Fascista? No, contro corrente
Guareschi, presentato al Senato il film tv Rai “Non muoio neanche se mi ammazzano”. La Russa: “Ci ha insegnato il rispetto”
“Guareschi era un giornalista decisamente contro corrente. Pensate uno che prende una condanna, per aver fatto una cosa che oggi Report considererebbe banale e non la pubblicherebbe mai, e non fa appello perché dice che è una condanna ingiusta. Che cosa ci insegna Guareschi? Che il rispetto tra le persone travalica le idee. Don Camillo e Don Peppone erano agli antipodi politicamente, ma sotto sotto c’è sempre l’umanità. Vorrei che questa umanità che lui ci ha insegnato vivesse anche oggi”. Parola di Ignazio La Russa nel corso dell’intervento di saluto alla presentazione del film tv Rai “Giovannino Guareschi – Non muoio neanche se mi ammazzano” patrocinata dal Senato. Un’altra condanna – prosegue La Russa – “l’aveva già presa perché aveva disegnato Einaudi con delle bottiglie perché faceva il vino lui, ‘il vino del presidente’. Come se Vespa che fa il vino, diventasse presidente della Repubblica. E noi non lo escludiamo che lo possa diventare”.
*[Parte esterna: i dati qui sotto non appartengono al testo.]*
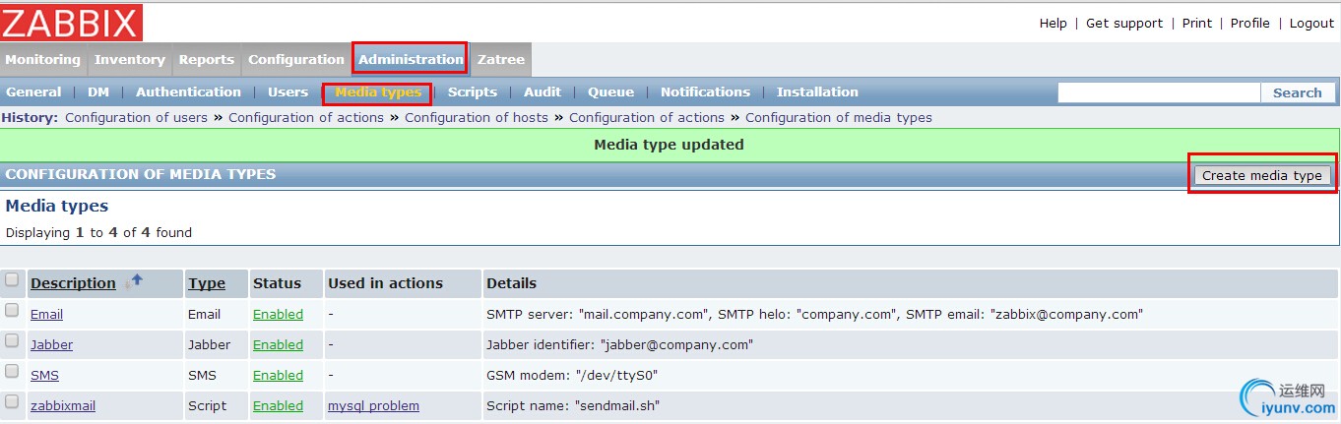Check the zabbixmail row checkbox

[x=12, y=401]
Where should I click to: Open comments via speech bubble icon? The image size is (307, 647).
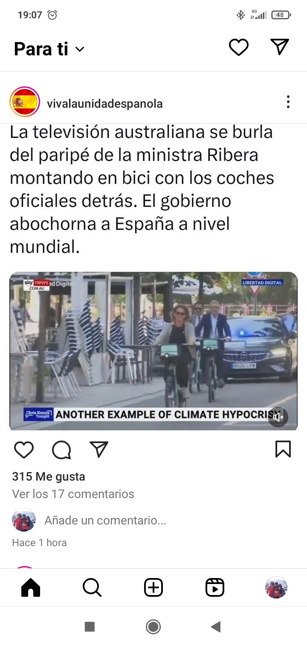(61, 449)
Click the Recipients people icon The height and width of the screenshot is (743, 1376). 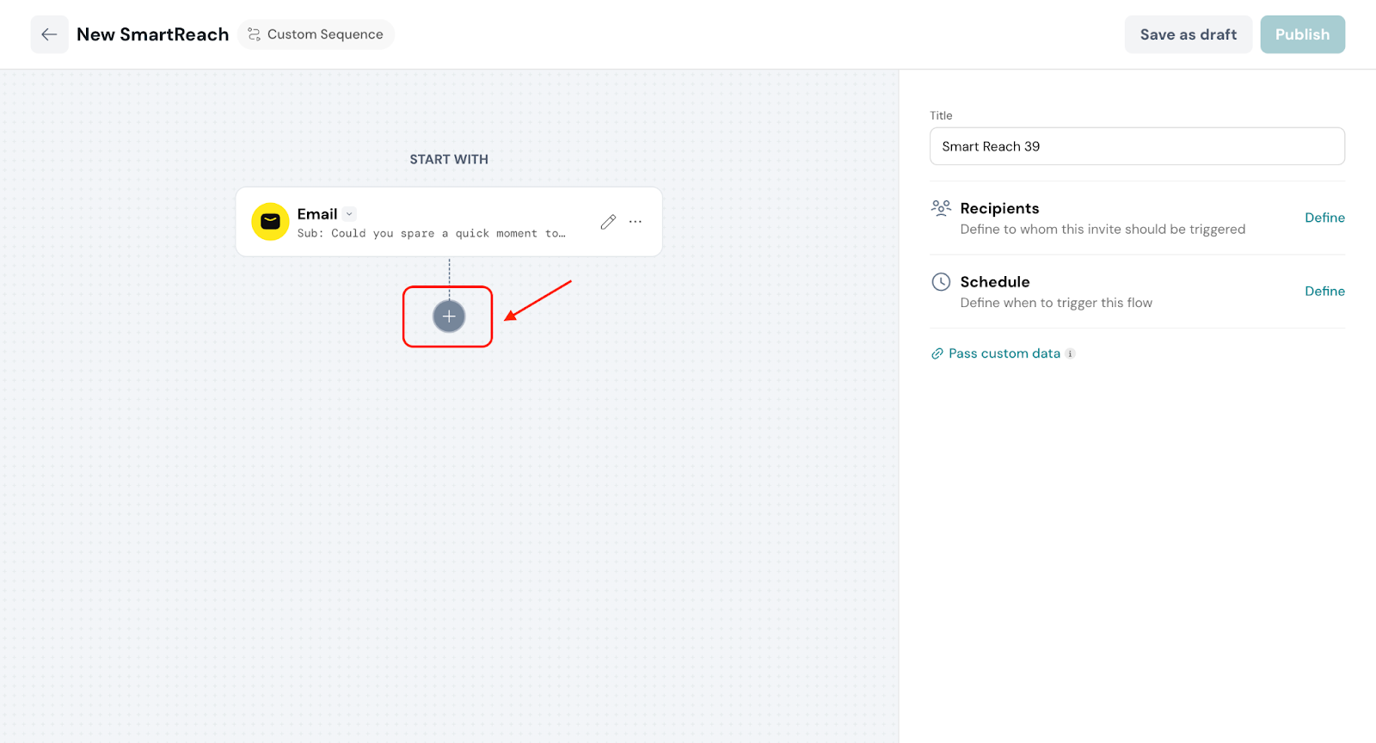pyautogui.click(x=941, y=208)
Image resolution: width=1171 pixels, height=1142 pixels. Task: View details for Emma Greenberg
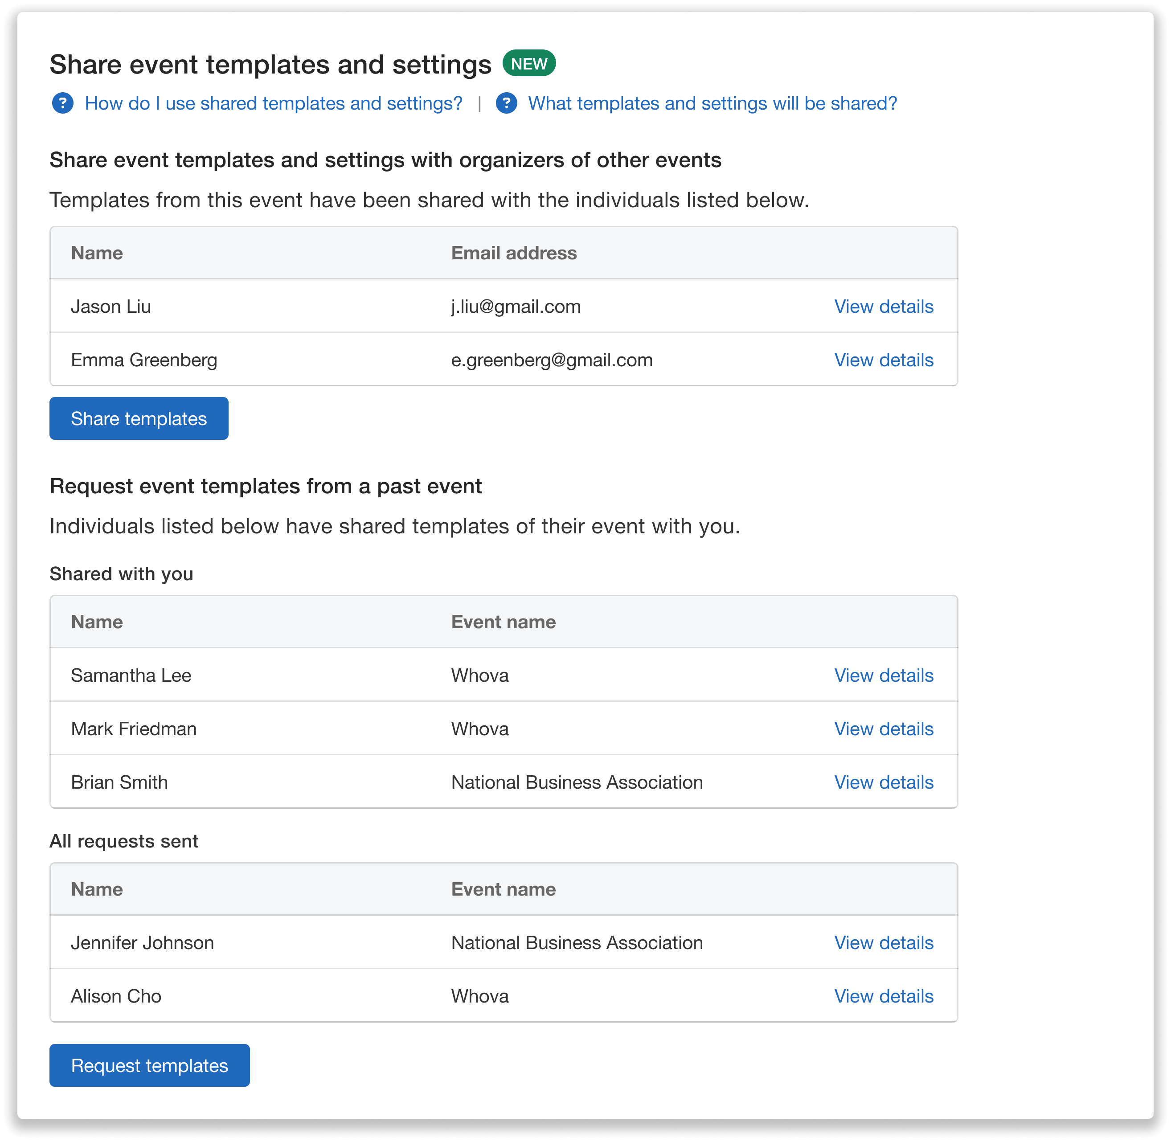[x=884, y=359]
Al Senato si presenta il film tv Rai su Guareschi
All’evento a Palazzo Madama hanno partecipato il senatore di Fratelli d’Italia Raoul Russo, Giampiero Cannella, sottosegretario alla Cultura, Gloria Giorgianni, produttrice Anele, Anouk Andaloro, capostruttura di Rai Fiction e Giuseppe Zeno, attore protagonista del film. Ampio spazio è stato dedicato all’impegno civile e giornalistico dello scrittore. La Russa ha ricordato le denunce pubblicate da Guareschi sul “triangolo della morte” emiliano nel secondo dopoguerra citando un aspetto “forse meno noto” della sua attività pubblicistica. Posizioni – ha sottolineato la seconda carica dello Stato – che contribuirono a rendere Guareschi una figura scomoda nella stagione successiva alla guerra. “Quando morì non c’erano politici al suo funerale. C’erano giornalisti, anche di sinistra”, ha ricordato. “Cosa ci insegna Guareschi? Che il rispetto tra le persone travalica le idee, che non può mai mancare. Vorrei che questa umanità che lui ci ha insegnato vivesse anche oggi”.
La Russa e Cannella sottolineano il lato ‘scomodo’ dello scrittore e giornalista
Giovannino Guareschi come simbolo di libertà, anticonformismo e indipendenza di giudizio. È il ritratto tracciato Giampiero Cannella che ha definito il film “un atto di coraggio”, perché contribuisce a riportare al centro dell’attenzione una figura a lungo marginalizzata nel dibattito culturale italiano. “Rompe una cappa di silenzio che in qualche modo ha relegato Guareschi a una dimensione quasi di commedia di provincia”, ha detto il sottosegretario alla Cultura. “Ieri abbiamo celebrato gli 80 anni della Repubblica. Giovannino Guareschi è l’unico giornalista in 80 anni di storia repubblicana ad aver scontato per intero la sua pena dentro un carcere per diffamazione”. Cannella ha ricordato anche il rifiuto della grazia e l’accettazione della condanna come testimonianza di coerenza personale e difesa della propria libertà. Respinte anche le letture che identificano Guareschi con il fascismo. Il sottosegretario alla Cultura ha ricordato l’arresto durante il regime, le critiche rivolte a Mussolini e la successiva deportazione in un campo di prigionia tedesco dopo il rifiuto di collaborare con i nazisti. “Certamente non è stato un fascista”, ha concluso l’esponente di FdI. Certo – ha aggiunto – “non si riconosceva neppure nella narrazione politica dominante del dopoguerra. Aveva una posizione autonoma e critica verso il comunismo e una parte della cultura resistenziale.